In our cohort, we had the advantage of direct access to daily invasive PAP measurements from implanted sensors, in conjunction with serial echocardiographic measures of SV for the calculation of PVR. This resulted in complete data acquisition, which is frequently not the case if the calculation of PVR relies on pure echocardiographic assessment, which might be limited by a lack of a pulmonary regurgitation signal in about 50% of HFpEF patients [8]. Our study emphasizes the potential for simplifying PVR monitoring in clinical practice, particularly in telemedicine-based heart failure care, and assessed an agreement between the different non-invasive techniques by using Bland–Altman plots and Spearmans’ correlation. However, the proposed use of the resistance/capacitance method as a combination of non-invasive hemodynamics-derived PP from a PAP sensor and echocardiographically measured SV in the case of PVR_New_, PVR_New Tedford_, PCWP_New_, and PAC_New_ requires validation in future invasive studies.
One finding of our case series deserves further discussion: the lack of a significant reduction in PAP, despite hemodynamically guided HF care and the initiation of SGLT2-I therapy. Our cohort consisted of 13 HFpEF/HFmrEF patients with a mean cardiac index of 1.9 ± 0.3, a mean PAP of 28 ± 9 mmHg, and a mean PCWP of 20 ± 6 mmHg prior to the start of treatment with an SGLT2-I. We did not observe any reduction in PAP or PVR and there was no increase in PAC during the follow-up, which might be associated with the fact that, on average, patients were still congested. This is suggested by a PCWP > 15 mmHg, estimated with the two different methods (PCWP_New_ 23 (21–27) and PCWP_echo_ 17 (16–25) mmHg), the still-elevated NT-proBNP (1017 (568–3513) pg/mL), and the reduced hematocrit (0.40 ± 0.04%) at the 9-month follow-up.

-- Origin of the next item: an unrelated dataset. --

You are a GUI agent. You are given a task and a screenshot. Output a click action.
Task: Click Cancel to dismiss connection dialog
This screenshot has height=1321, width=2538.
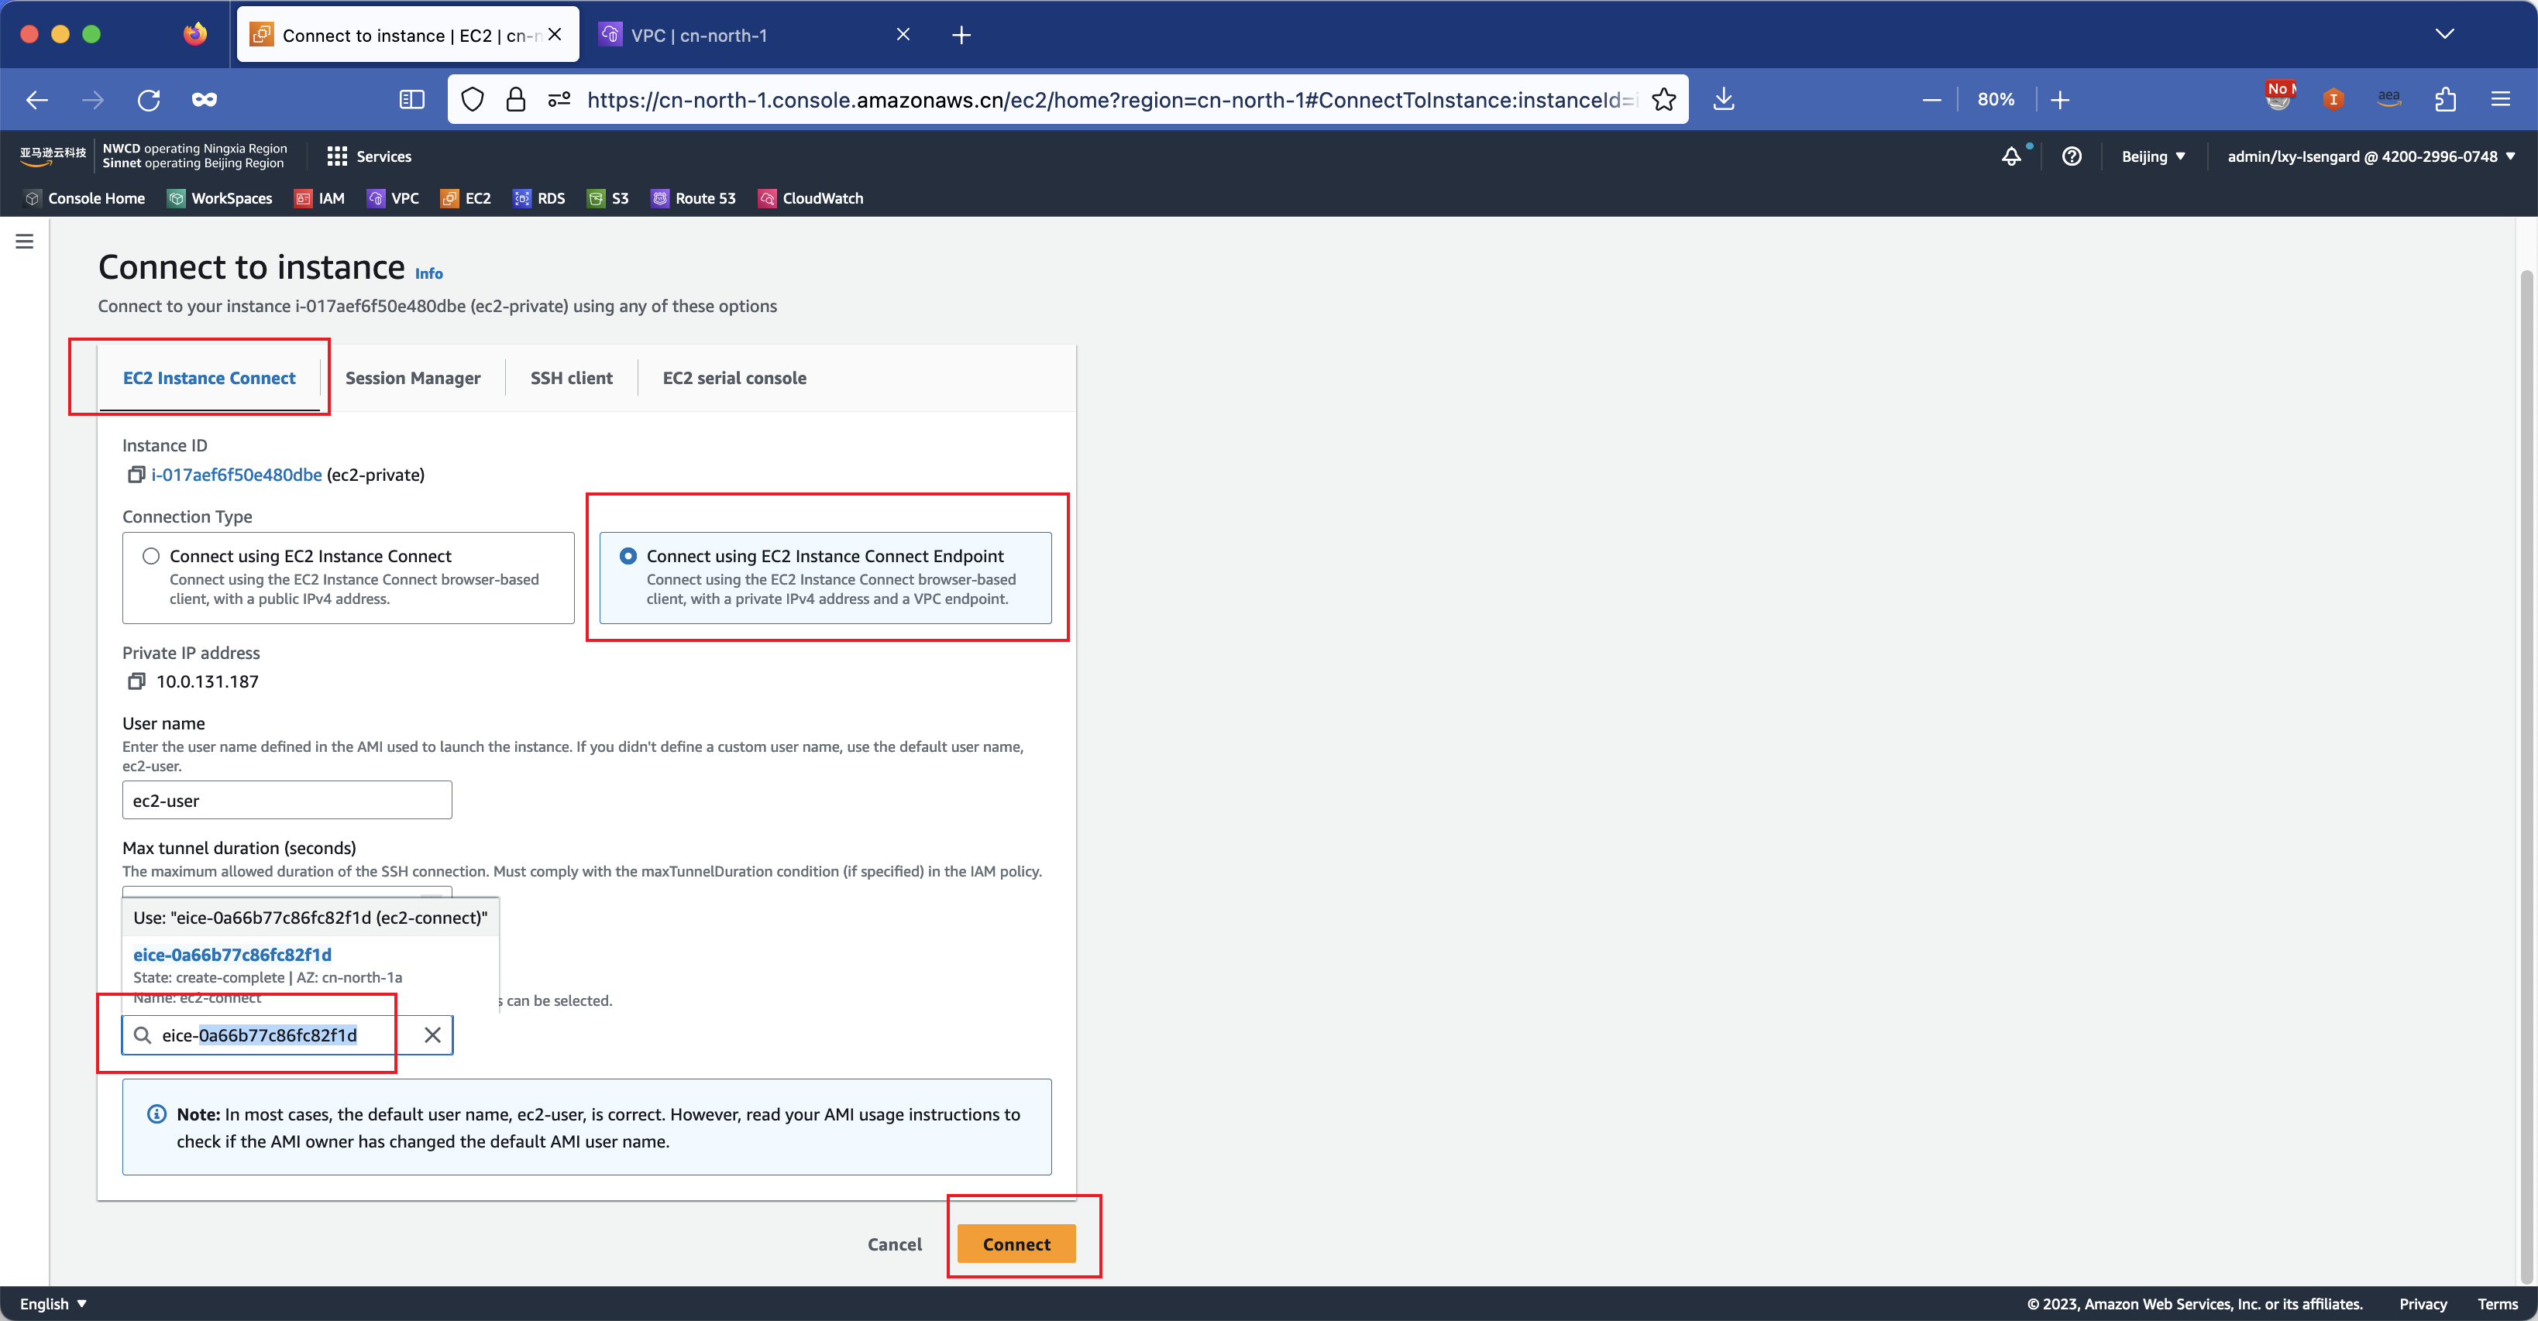point(895,1243)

On the other hand, in the MEMS-HF study, decreases in PAP were greater in patients with a baseline mean PAP ≥ 35 mmHg versus < 35 mmHg in the total MEMS-HF cohort [26], whereas in our cohort, the mean PAP was 32 mmHg at baseline. In our 13 patients, a total of 83 medication adjustments were performed during the entire 9-month follow-up time, suggesting that further lowering of PAP was not possible in this medically optimized HFpEF/HFmrEF cohort. However, the recently published randomized multicenter MONITOR-HF study from the Netherlands convincingly demonstrated that, independent of modern HF therapy and various baseline characteristics, PAP-guided HF treatment was superior to conventional treatment [27,28].
5. Limitations
Although this is a prospective analysis, the small patient number of the present case series is the major limitation of this study. Likewise, the missing effects of SGLT2-I on diastolic PAP, PVR, RV-PA coupling, and PAC could have been due to GDMT and diuretic adjustments that were implemented in cases with increasing PAP. Furthermore, interobserver variability in the echocardiographic assessment might have influenced the data, although echocardiographic data analysis was performed by staff who were unaware of patients’ medication and follow-up time in the study.
6. Conclusions
Using implanted PAP sensor data in combination with serial echocardiographic data allows for non-invasive follow-up assessment of PVR, but not for PCWP. In addition, within the present case series of 13 HFpEF and HFmrEF patients, we did not observe any change of cardiopulmonary interaction during 9 months of follow-up, despite hemodynamically guided HF care and SGLT2-I initiation. Further mechanistic hemodynamic studies are therefore planned to assess the potential impact of SGLT2 inhibition on cardiopulmonary interactions, which will be validated by invasive hemodynamics.